As part of their ongoing ‘7:1: Our Way Forward’ campaign, Lufthansa has announced plans to streamline its operation, eliminate redundancies among the group’ airlines and reorganize into 3 operating units.
Plans call for Lufthansa Group to organize itself into 3 operating divisions:
Lufthansa Group Mainline: This unit will be comprised of the airline’s mainline carriers including SWISS, Austrian and Lufthansa.
Eurowings Group: This unit will focus on all of LH Group’s low cost carrier (LCC) operations including JUMP, Germanwings and Eurowings.
Aviation Companies: This unit will include Lufthansa Technik, Lufthansa Cargo and Skychefs and other subsidiaries.
The objective with this reorganization is to better align business units so that they can benefit from mutual operating efficiencies and to provide their respect customers with a simplified way in working with Lufthansa.

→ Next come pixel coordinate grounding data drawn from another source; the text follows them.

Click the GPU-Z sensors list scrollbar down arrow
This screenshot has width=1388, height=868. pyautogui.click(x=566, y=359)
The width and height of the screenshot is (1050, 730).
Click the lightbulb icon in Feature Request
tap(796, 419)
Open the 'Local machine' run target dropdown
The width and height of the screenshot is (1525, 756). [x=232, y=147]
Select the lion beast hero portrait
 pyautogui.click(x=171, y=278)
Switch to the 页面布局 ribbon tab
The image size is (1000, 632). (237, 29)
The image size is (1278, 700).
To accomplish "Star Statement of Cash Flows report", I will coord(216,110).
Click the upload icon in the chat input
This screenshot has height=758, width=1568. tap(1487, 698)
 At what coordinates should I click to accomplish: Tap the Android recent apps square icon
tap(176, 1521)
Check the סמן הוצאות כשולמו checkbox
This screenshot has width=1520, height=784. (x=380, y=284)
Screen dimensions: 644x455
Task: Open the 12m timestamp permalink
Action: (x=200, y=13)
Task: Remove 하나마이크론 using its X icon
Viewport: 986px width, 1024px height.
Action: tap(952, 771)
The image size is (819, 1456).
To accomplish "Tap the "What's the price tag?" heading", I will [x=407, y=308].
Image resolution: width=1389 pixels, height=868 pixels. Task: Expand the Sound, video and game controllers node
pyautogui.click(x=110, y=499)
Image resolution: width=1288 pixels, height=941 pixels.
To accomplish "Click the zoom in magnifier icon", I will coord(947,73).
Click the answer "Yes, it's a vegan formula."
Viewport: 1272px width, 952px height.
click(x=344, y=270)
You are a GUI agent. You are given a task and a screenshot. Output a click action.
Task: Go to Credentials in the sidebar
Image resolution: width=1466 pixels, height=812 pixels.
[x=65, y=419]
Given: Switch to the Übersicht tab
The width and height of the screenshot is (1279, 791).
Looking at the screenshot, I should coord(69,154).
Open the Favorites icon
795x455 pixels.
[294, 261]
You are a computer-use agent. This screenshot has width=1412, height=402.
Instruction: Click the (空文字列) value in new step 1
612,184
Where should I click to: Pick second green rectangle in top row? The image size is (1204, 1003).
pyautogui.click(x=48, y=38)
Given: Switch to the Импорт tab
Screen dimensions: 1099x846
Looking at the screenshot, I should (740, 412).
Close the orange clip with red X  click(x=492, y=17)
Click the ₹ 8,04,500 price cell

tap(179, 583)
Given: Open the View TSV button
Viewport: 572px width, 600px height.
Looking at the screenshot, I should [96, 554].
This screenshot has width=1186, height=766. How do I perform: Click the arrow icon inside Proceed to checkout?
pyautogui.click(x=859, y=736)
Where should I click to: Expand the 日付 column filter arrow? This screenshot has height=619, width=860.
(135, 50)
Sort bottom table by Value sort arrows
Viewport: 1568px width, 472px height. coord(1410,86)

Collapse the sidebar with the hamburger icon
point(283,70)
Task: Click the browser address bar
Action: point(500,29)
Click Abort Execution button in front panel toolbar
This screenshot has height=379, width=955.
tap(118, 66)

As it stands now, each of the mainline carriers has their own policies and procedures, fare structures, etc. With the revamped units, we’ll see a better consistency across the airlines which should help improve the passenger experience.
With the change in structure, we should see a much more efficient and responsive airline. For example, LH currently has over ‘700 decision making units’ and 47 Human Resources units. Overlap and excess such as this are the key focus of the initiative.
As far as the bottom line is concerned, Lufthansa expects a savings of over 500 million Euros annually once the transition is complete in 2019.